ORMOND BEACH, FL. Back in March 2026, a state food safety inspector walked into Solberry Smoothies on Ormond Beach, a health food store with food service, and watched an employee walk into the food service area and begin working with open foods without first washing their hands.

That was one of 17 violations documented during the March 25 inspection by the Florida Department of Agriculture and Consumer Services. Two of those violations were classified as priority-level, the most serious category in the state's inspection framework.

What Inspectors Found

1PRIORITYEmployee skipped handwashing before handling open foodNot corrected on site
2PRIORITYEmployee medication stored over food service counter and customer foodCorrected on site
3PRIORITY FOUNDATIONHandwashing sink blocked by cleaning wipe bucketNot noted as corrected
4INTERMEDIATEBlack mold in under-counter ice makerCorrected on site
5BASICNo certified food protection manager on recordNot corrected on site
6BASICFlooring held together with tape in food service areaNot corrected on site

The handwashing violation was recorded in the inspector's own words: "Food service employee entered into food service area and began working with open foods before first washing hands." The manager intervened and instructed the employee to wash their hands before continuing, but the violation had already occurred and was logged as a priority finding.

The second priority violation involved personal medication. The inspector found employee medication stored on shelving directly over the food service counter, food service equipment, and food intended for customers. The manager relocated the medication during the inspection.

A bucket of cleaning wipes had been placed at the handwashing sink, blocking access. That violation, classified as priority foundation, was documented separately. A sink that cannot be reached easily is a sink that does not get used.

The ice machine carried its own problem. The inspector noted "black mold like substance build up on components of under the counter ice maker." The manager emptied the machine and washed, rinsed, and sanitized the interior during the visit.

Personal food belonging to employees was found stored on shelving above food intended for customer service, both in the reach-in cooler and in the dry storage area. Boxes of food were stored directly on the floor next to the storage freezer. Neither location meets basic food storage standards.
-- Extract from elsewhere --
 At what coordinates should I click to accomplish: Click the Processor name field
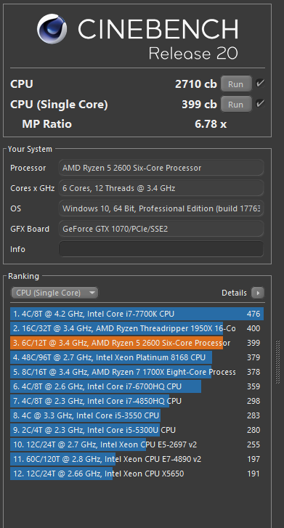(161, 168)
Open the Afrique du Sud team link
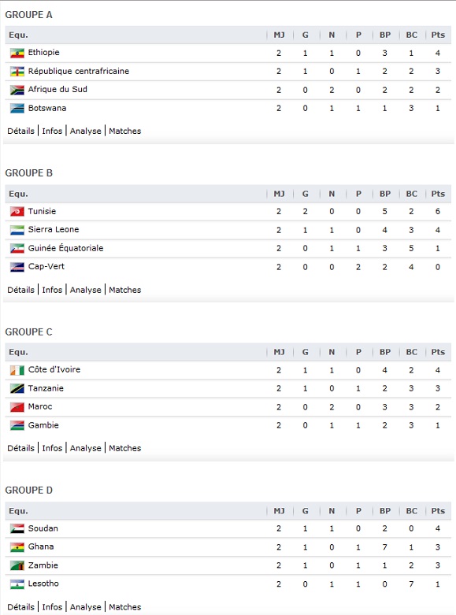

The store's current food permit was not on display during the inspection. No certified food protection manager certificate was provided. Tape was holding flooring together in the food service area.

What These Violations Mean

The handwashing violation is among the most direct public health risks documented in any food service inspection. An employee's hands are in contact with every surface they touch, every piece of equipment they operate, and every ingredient they handle. When those hands have not been washed after entering a food preparation area, anything they touch becomes a potential transfer point for bacteria, viruses, and contaminants. At a smoothie bar where employees are blending ingredients that go directly into a cup and directly to a customer, that transfer happens with no cooking step to intervene.

The blocked handwashing sink compounds that risk. If the only sink available for handwashing has a bucket sitting in it, employees face a practical barrier to compliance even when they intend to wash. Inspectors flag blocked sinks specifically because the physical obstacle predicts the behavior that follows.

Medication stored above food service surfaces and customer food is a contamination risk that most shoppers would not think to consider. Pills, liquids, and packaging can spill or leak. Anything that falls from that shelf lands on food or on surfaces where food is prepared. The inspector found this condition in the backroom at Solberry Smoothies in March.

The black mold-like buildup inside the ice machine is significant because ice is not cooked or heated before it reaches a customer's drink. Whatever grows inside that machine goes directly into the cup. The manager cleaned and sanitized the unit during the inspection, but the condition existed at the time of the visit.

The Longer Record

State records show FDACS had inspected this location once before the March 2026 visit. That prior inspection, conducted on March 3, 2023, found two violations and the facility met inspection requirements at that time.

The jump from two violations in 2023 to 17 violations in 2026 is the most notable feature of the inspection history here. The 2023 visit did not document any priority-level findings. The 2026 visit documented two, along with a priority foundation violation and 14 additional citations covering everything from food storage and utensil handling to plumbing and restroom maintenance.

None of the 17 violations from March 2026 were marked as repeats from the prior inspection. But the volume and range of what inspectors found in 2026 reflects a facility operating with multiple simultaneous gaps, not a single isolated problem.

What Remained Unresolved

Several violations were corrected during the inspection itself. The manager cleaned the ice machine, relocated the employee medication, moved the scoop handle out of the sorbet, and instructed the employee to wash their hands. The facility met sanitation inspection requirements at the conclusion of the visit.

What the records do not show is a corrected-on-site notation for the blocked handwashing sink, the absence of a certified food protection manager, the tape holding the floor together, or the food permit that was not on display. Those conditions were documented and the facility still passed, but they were not resolved in the inspector's presence.

The store had no certified food manager on record as of March 25, 2026.